The Republican Party "needs to take a step back and a deep breath," says J.C. Watts, a former House leader. "Doing this for 20 years, sometimes, honestly, I sometimes felt like a voice in the wilderness when trying to get more ethnic minorities and other people of color."
A black Christian who grew up in rural Oklahoma, a state whose American Indian population is second only to California's, Mr. Watts, chairman of J.C. Watts Cos., is smart to try to marshal more voices like his in the hopes of getting the party to listen to what they are saying and how they are saying it.
"We've been in denial for so long we think we don't have a problem," he told me Wednesday.
Mr. Watts, 55, also has an excellent talking point for fiscal conservatives of all stripes, including libertarians, on taxes versus spending.
"We don't need more taxes," he said. "We need more taxpayers."

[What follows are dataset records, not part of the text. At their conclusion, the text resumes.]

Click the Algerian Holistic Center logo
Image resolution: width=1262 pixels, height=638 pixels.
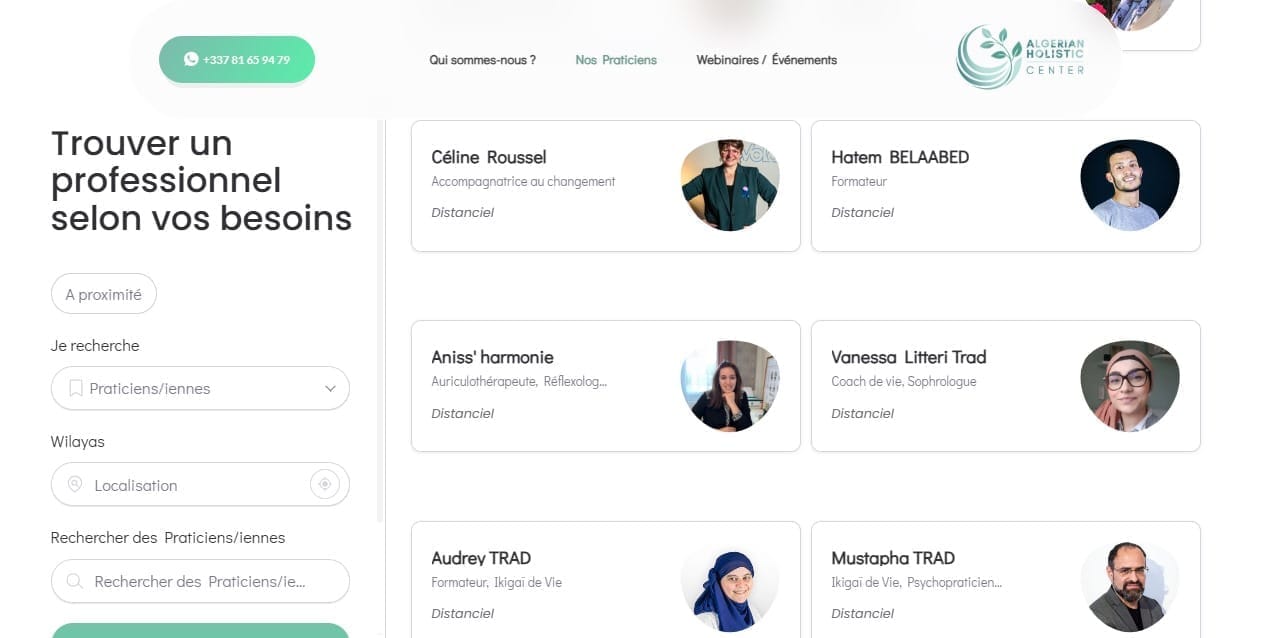[1020, 57]
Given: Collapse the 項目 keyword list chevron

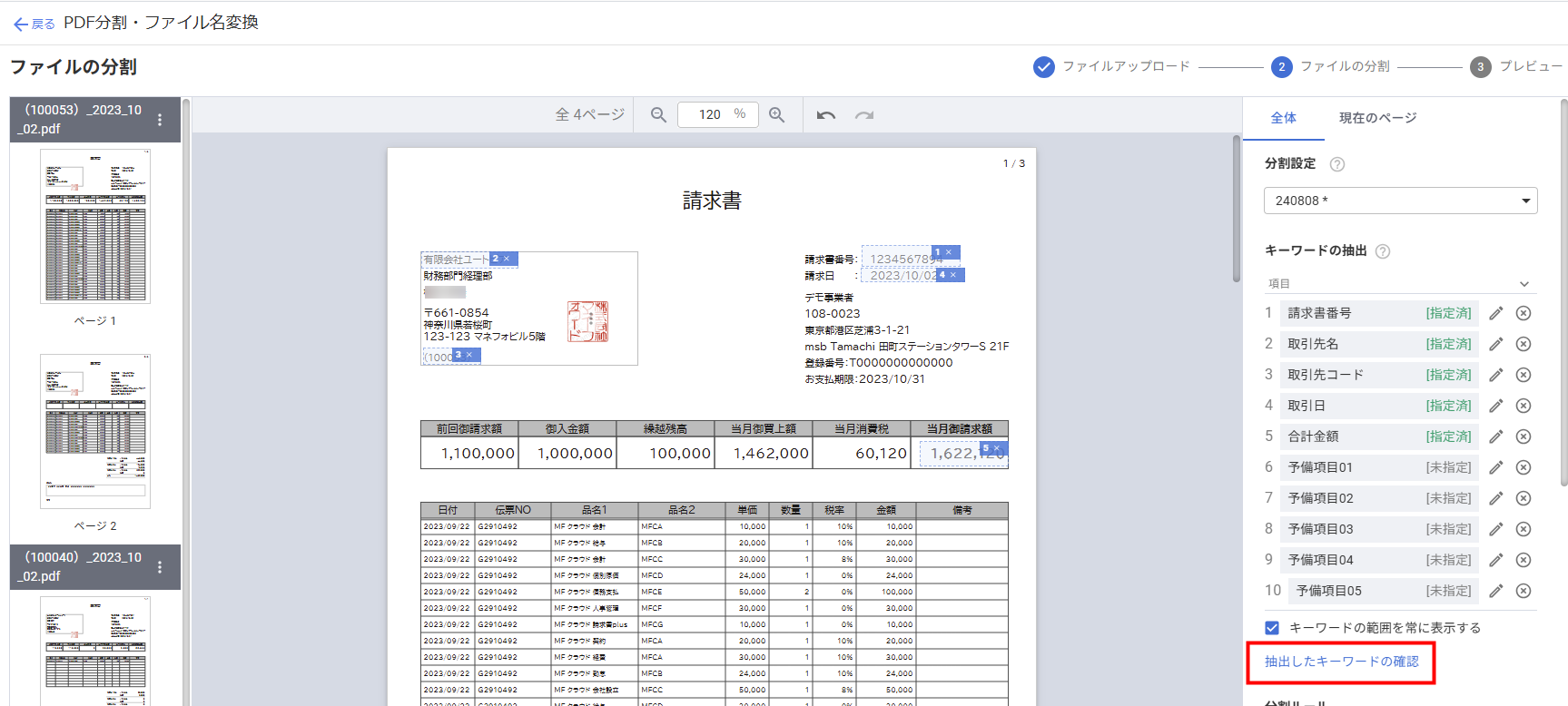Looking at the screenshot, I should point(1524,284).
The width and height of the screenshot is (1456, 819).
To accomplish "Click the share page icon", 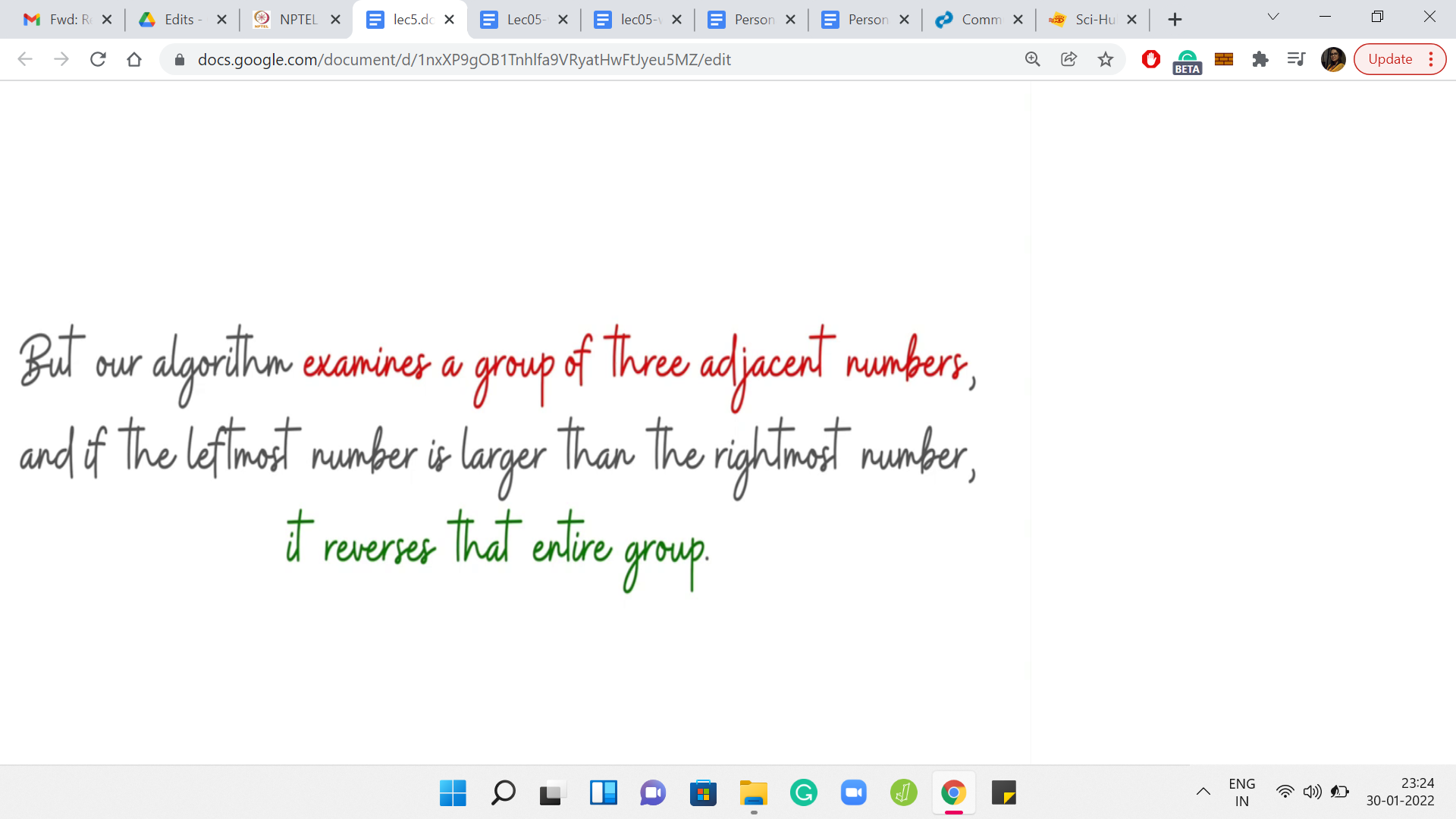I will [x=1068, y=59].

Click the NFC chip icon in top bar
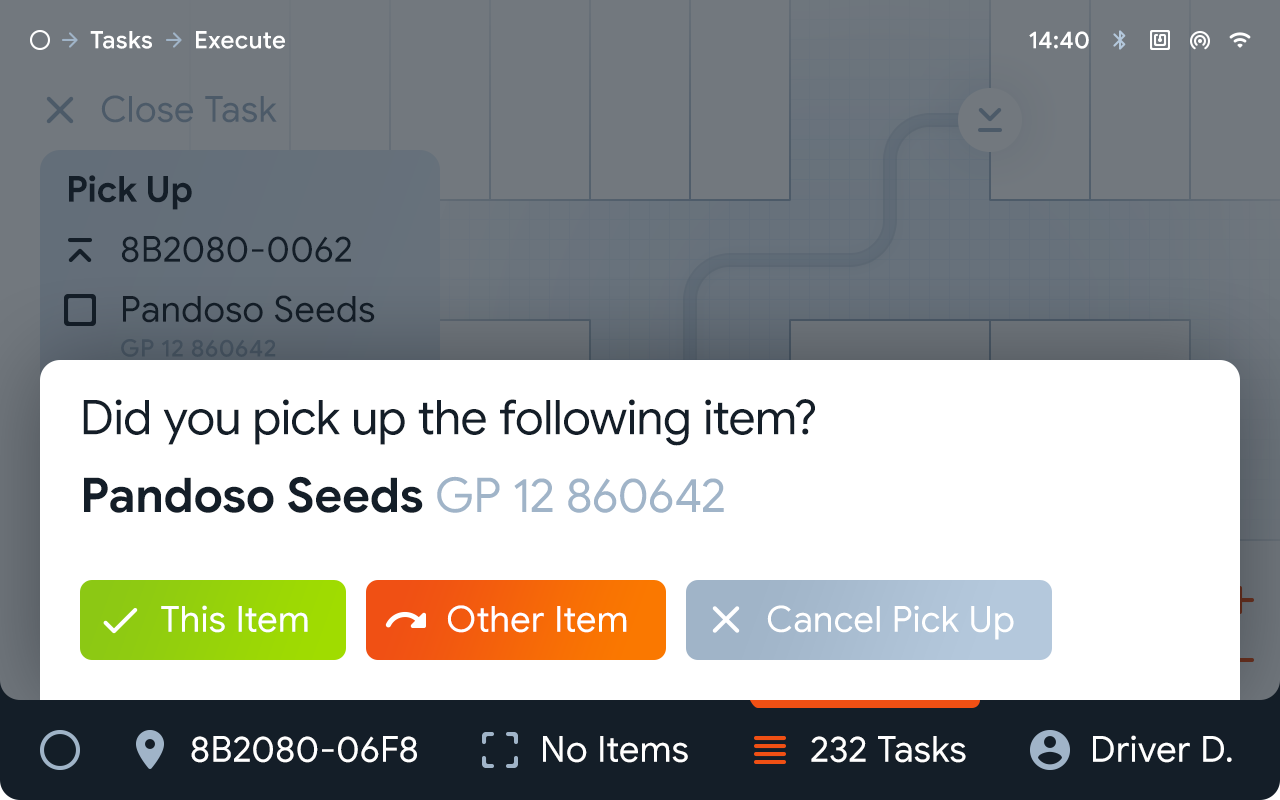(1160, 40)
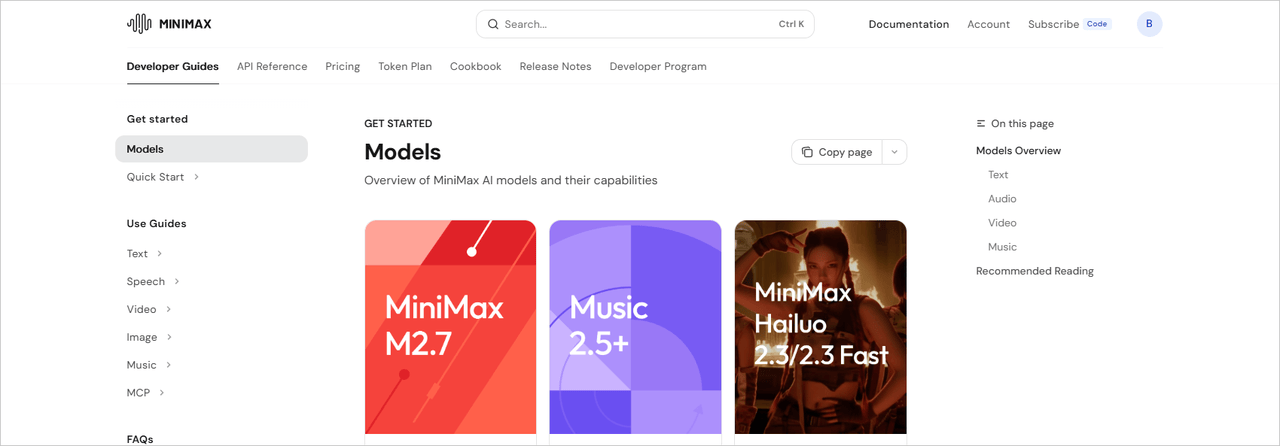Expand the Video guide chevron
This screenshot has height=446, width=1280.
pos(168,310)
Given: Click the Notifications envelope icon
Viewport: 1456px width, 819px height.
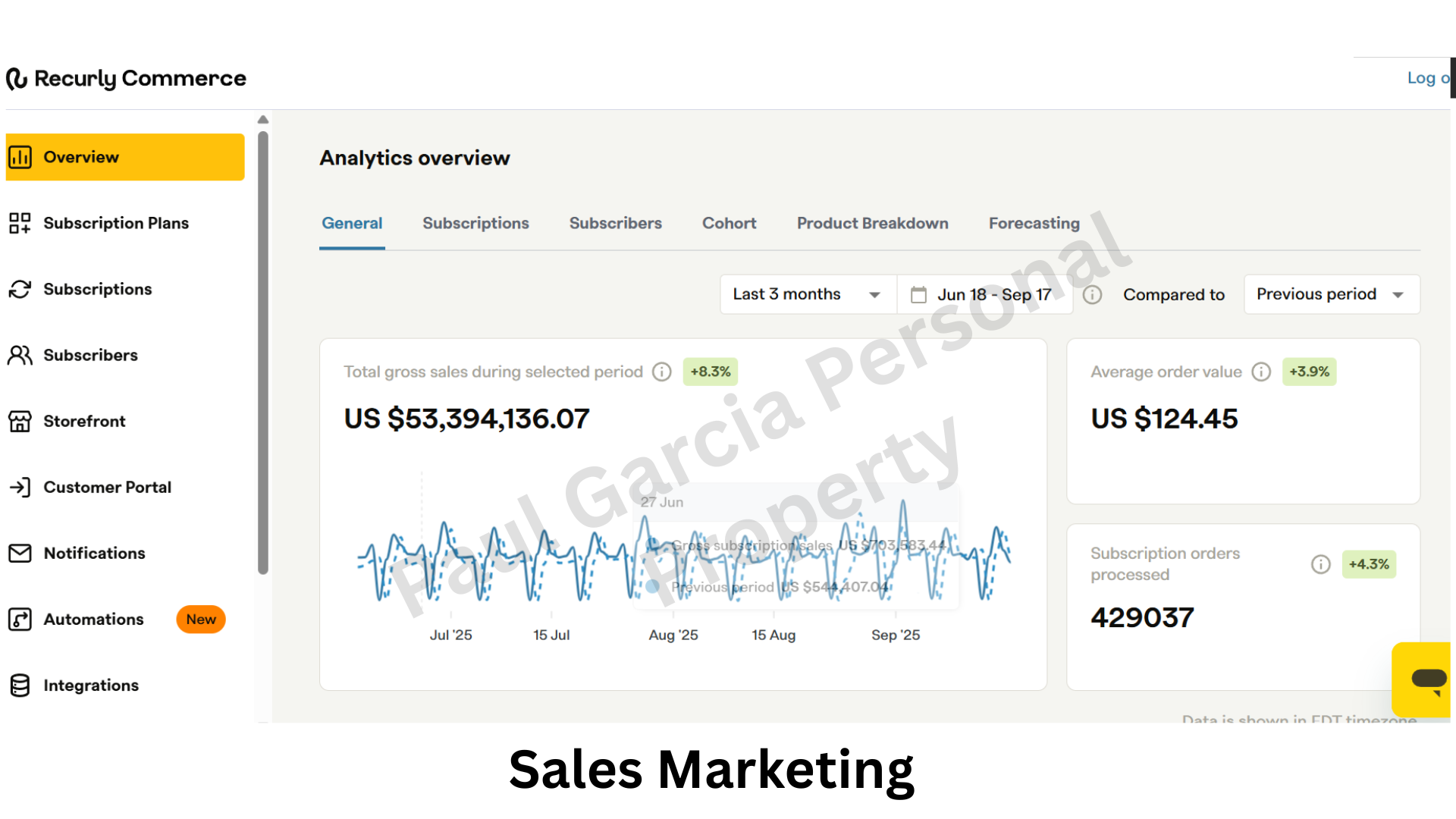Looking at the screenshot, I should (x=20, y=553).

A refreshing voice and insightful vision, Mr. Watts is moving forward as messages from members of the Republican Party continue to sound and look like drones -- or, as a favorite Democrat of mine said, "members of the Grand Old Party of Old White Men."
In other words, diversity became a dirty word during the culture wars, and the GOP can't see a way forward.
While no longer a leader of the U.S. House or a championship quarterback, Mr. Watts is giving it the old college try, knowing that no matter how great the arm of a quarterback is, a winning team still has to have a solid and effective ground game.
His option play: Insight, a 501(c)(4) organization intended to help Republicans recruit, develop and implement a better ground game that focuses on diversity, inclusion and leadership.
"That is where the rubber hits the road," said Mr. Watts, a native of Eufaula, Okla. "Insight will be an organization to help connect the different dots of policy to different communities."
At forums and in various venues, Insight will delve into policies such as health care disparities, small business, education reform, immigration reform and job creation -- issues as important to black Americans in particular as they are to Americans in general.
He used immigration reform, which Congress is expected to take a long, hard look at this session, as one example.
Sen. Marco Rubio, a Florida Republican whose spotlight is shining toward a 2016 presidential run, should not necessarily toe a taut party line on immigration reform but be encouraged "to do your own thing on immigration," he said.
Although it's obvious that black Republicans, unlike their Democratic counterparts, stray from GOP talking points from time to time, intraparty critics seem to be all over the place when it comes to answering the key question of where, outside of the tea party and it's no-more-taxes stance, is there consensus within the Republican Party.
Mr. Watts said one area is prison re-entry, which touches every race, class and gender constituency.
"One of the first issues we are going to look into is reintegration of inmates," said Mr. Watts, who, as a Baptist minister, has been involved with prison ministry for years. "This issue on reintegration, we all personally know -- whether it's someone in church, someone in the community, someone in our family -- who has seen the light after they made bad choices, and Deborah, it is almost impossible for that person to find employment.
"How long do we penalize somebody after they have paid their debt to society?"
Like the sexier issues at the top of the heap, prisoner reintegration has a hot button, particularly among conservative law-and-order types who would as soon throw away a jailhouse key than employ a former inmate.
The small-business community is another area of interest that Insight will give an airing to -- and it's not because Joe the Plumber overmilked his 15 minutes of fame in 2008.
It's because grass-roots Americans need to remind the Republican Party of Joe's small-business message to help rebuild the party.
"Hispanics, Asian-Americans, Native Americans need to get to know corporate America," Mr. Watts said. "We got our heads handed to us in 2012. We need to put one foot in front of the other. Ethnic minorities are underrepresented in a lot of policy decision-making."
That was abundantly clear at the national conventions and in the waning weeks of the presidential campaign.